Work to complete: Where does the word "Given" show up in the data? Please find each such line and copy it.

Material shown:

________________________________________

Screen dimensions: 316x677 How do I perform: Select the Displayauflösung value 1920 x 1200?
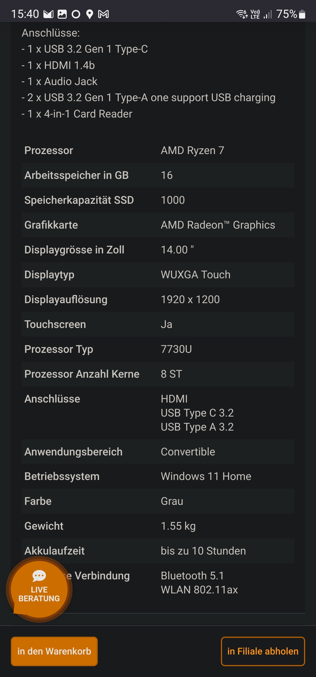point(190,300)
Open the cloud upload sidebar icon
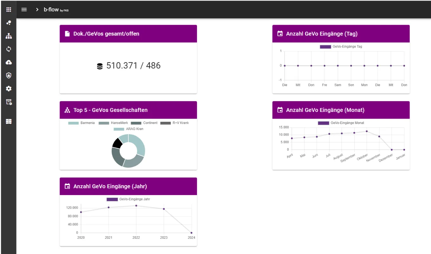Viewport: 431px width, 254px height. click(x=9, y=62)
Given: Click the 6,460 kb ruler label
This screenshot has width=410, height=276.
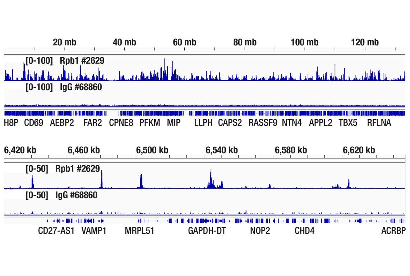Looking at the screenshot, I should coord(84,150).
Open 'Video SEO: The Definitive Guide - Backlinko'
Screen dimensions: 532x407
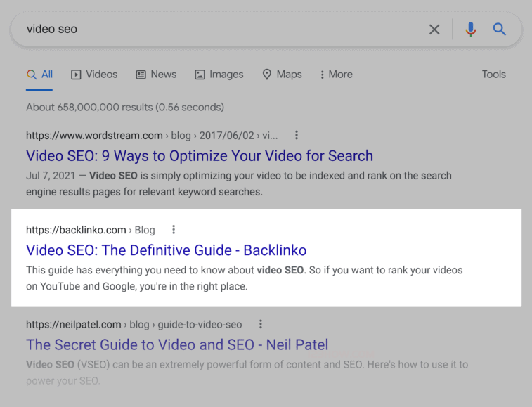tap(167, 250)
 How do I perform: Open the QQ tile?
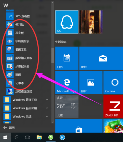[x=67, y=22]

________________________________________

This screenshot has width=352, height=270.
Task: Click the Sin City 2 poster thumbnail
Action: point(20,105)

________________________________________

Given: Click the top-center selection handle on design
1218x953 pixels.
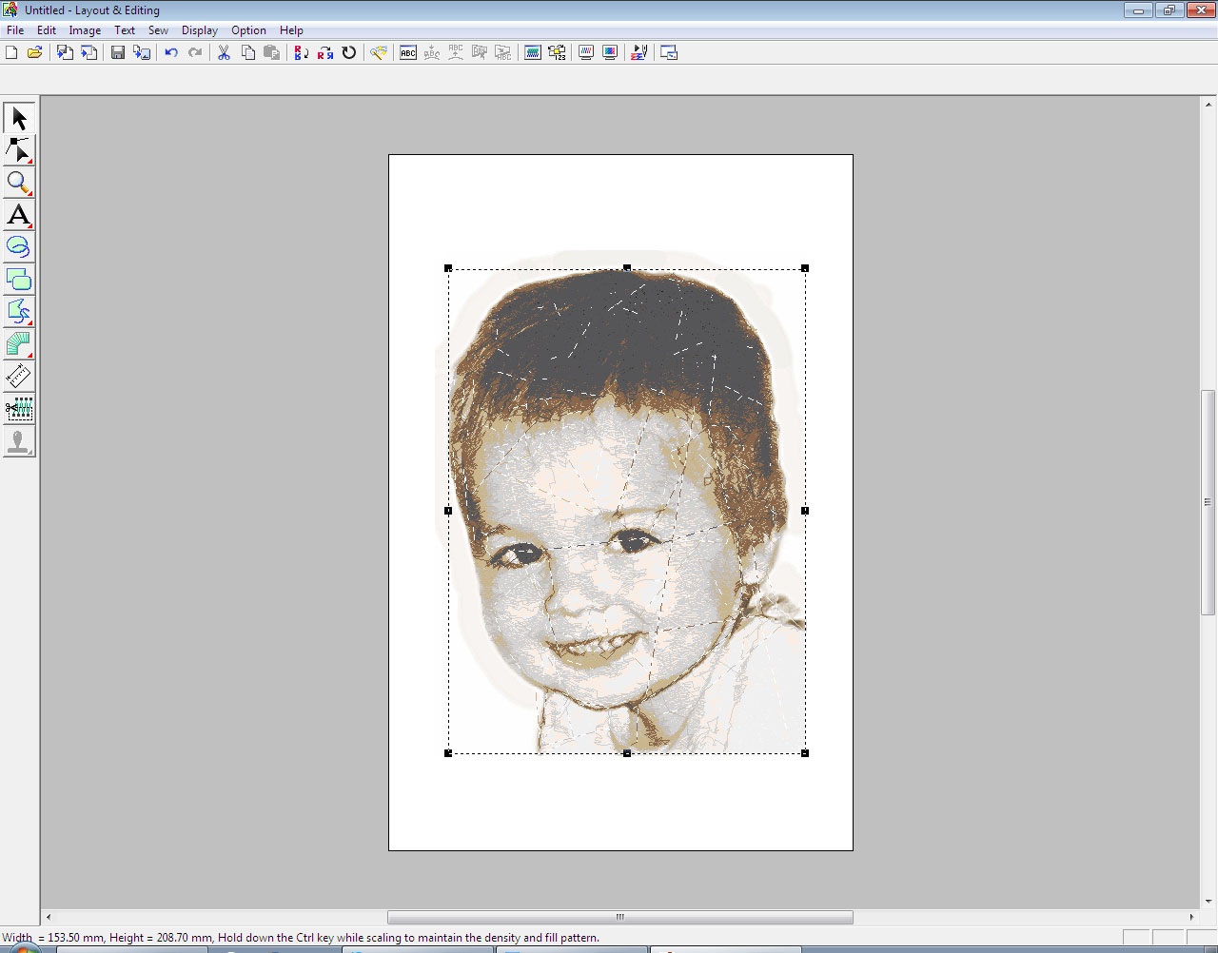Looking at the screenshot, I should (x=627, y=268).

________________________________________

Answer to this exercise:
Given: Click the 6,460 kb ruler label
Given: Click the top-center selection handle on design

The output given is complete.